Bamboo Capital et le Partenariat Halte à la tuberculose viennent de lancer quant à eux le fonds HEAL – un véhicule de 75 millions de dollars investissant dans le développement et le déploiement de technologies médicales. Son but n’est pas seulement de combattre les maladies mais aussi de moderniser les soins communautaires de base. Bamboo et le Partenariat Halte à la tuberculose recherchent dorénavant des investisseurs de référence, donateurs par exemple, de manière à stimuler les investisseurs privés en réduisant le risque financier.

Attirer les géants

Les sociétés pharmaceutiques semblent avoir un vrai intérêt à ce type de développements, d’autant que l’Afrique devient un marché toujours plus séduisant.

«Les entreprises devraient soutenir les systèmes de santé en tant que condition préalable à la stimulation de la demande et tenter des méthodes innovantes dans la manière de fournir leurs produits et services», estime Maya Ziswiler chez UBS. De nombreux groupes de la pharma s’activent déjà à renforcer les systèmes de santé, mais le plus souvent dans le cadre de sympathiques projets philanthropiques plutôt qu’au moyen d’investissements durables et évolutifs.

Florian Kemmerich confie pour sa part que Bamboo est entrée en dialogue avec plusieurs sociétés pharmaceutiques mais qu’il semble difficile pour elles d’apporter les 15 millions de francs de capital de première perte nécessaires au développement des programmes d’accès aux soins.

Pourquoi pas alors des instruments de financement conçus pour inciter ces firmes à entrer dans la danse? Rien de farfelu dans cette idée, selon Maximilian Martin, chez Lombard Odier. Pour preuve, les obligations vertes sont déjà en usage pour lever des fonds sur les marchés de la dette, afin d’aider les entreprises à financer des projets d’énergie propre.
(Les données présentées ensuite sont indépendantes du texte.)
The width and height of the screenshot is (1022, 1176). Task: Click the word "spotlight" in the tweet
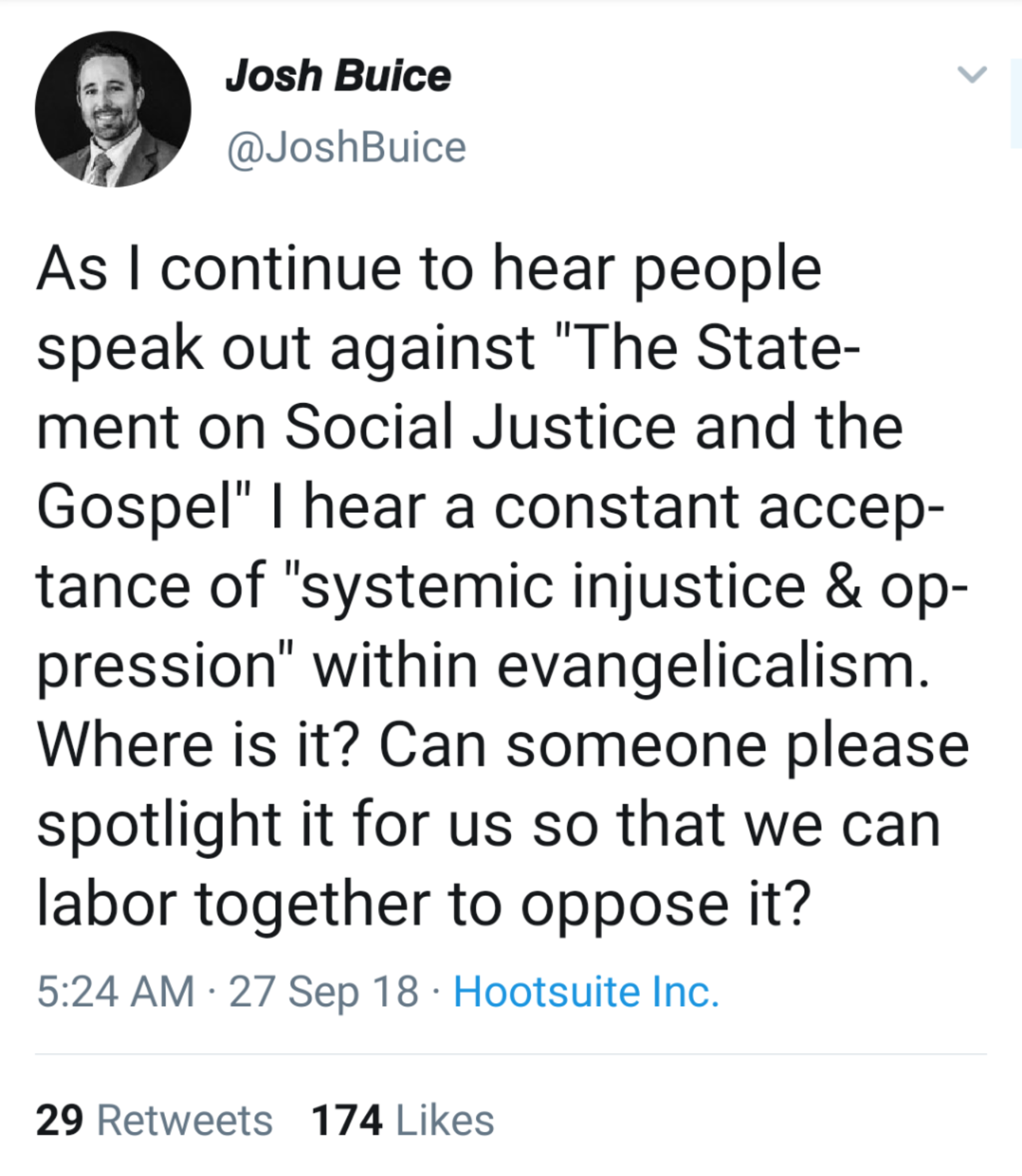tap(159, 825)
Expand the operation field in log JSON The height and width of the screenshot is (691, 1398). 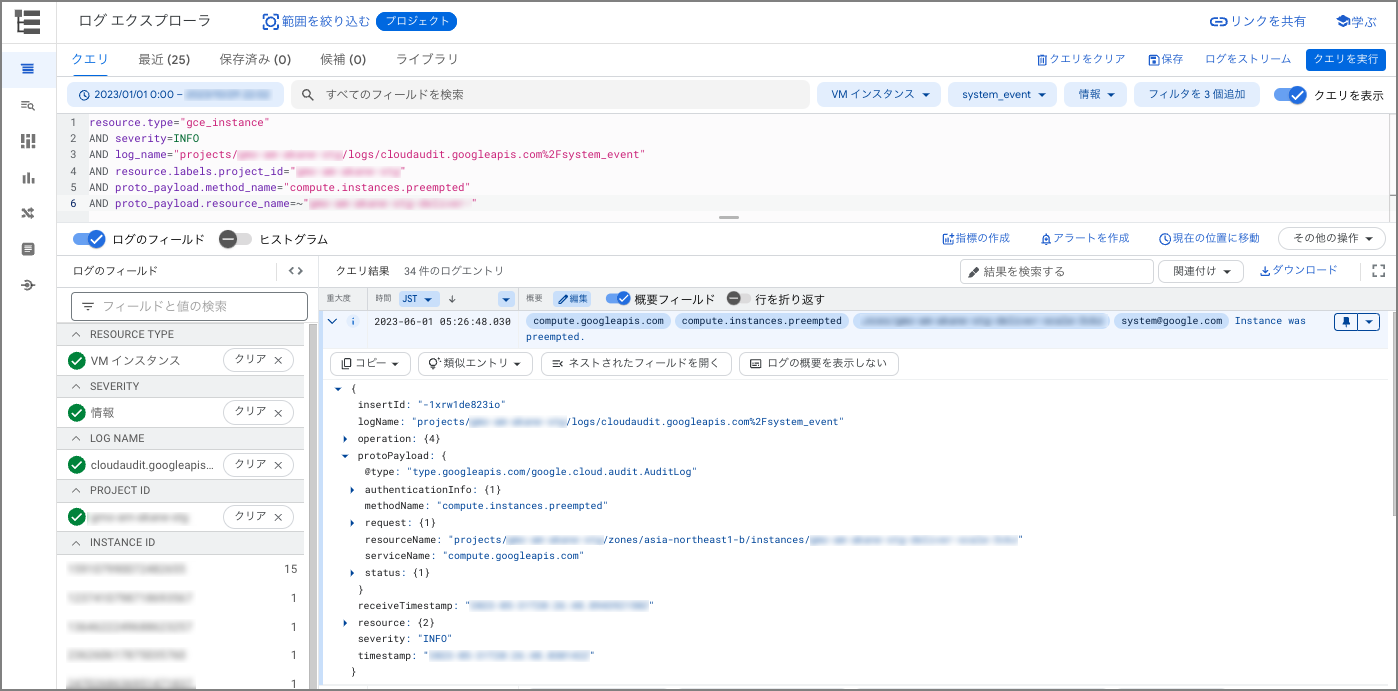(346, 439)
«Dans une perspective financière, il serait intéressant de mettre ensemble les 50 leaders mondiaux en matière d’expertise dans les soins, la chaîne d’approvisionnement ou le know-how sur le produit et de réfléchir à la manière dont nous pourrions développer des instruments financiers qui puissent inciter chacune de ces firmes à contribuer davantage au bien commun», plaide Maximilian Martin.

«Si vous n’avez pas de médicaments, il vous est difficile d’aider le patient, note le banquier. Mais à l’inverse, l’enjeu ne se limite pas aux seules quantités de médicaments que vous pouvez écouler.»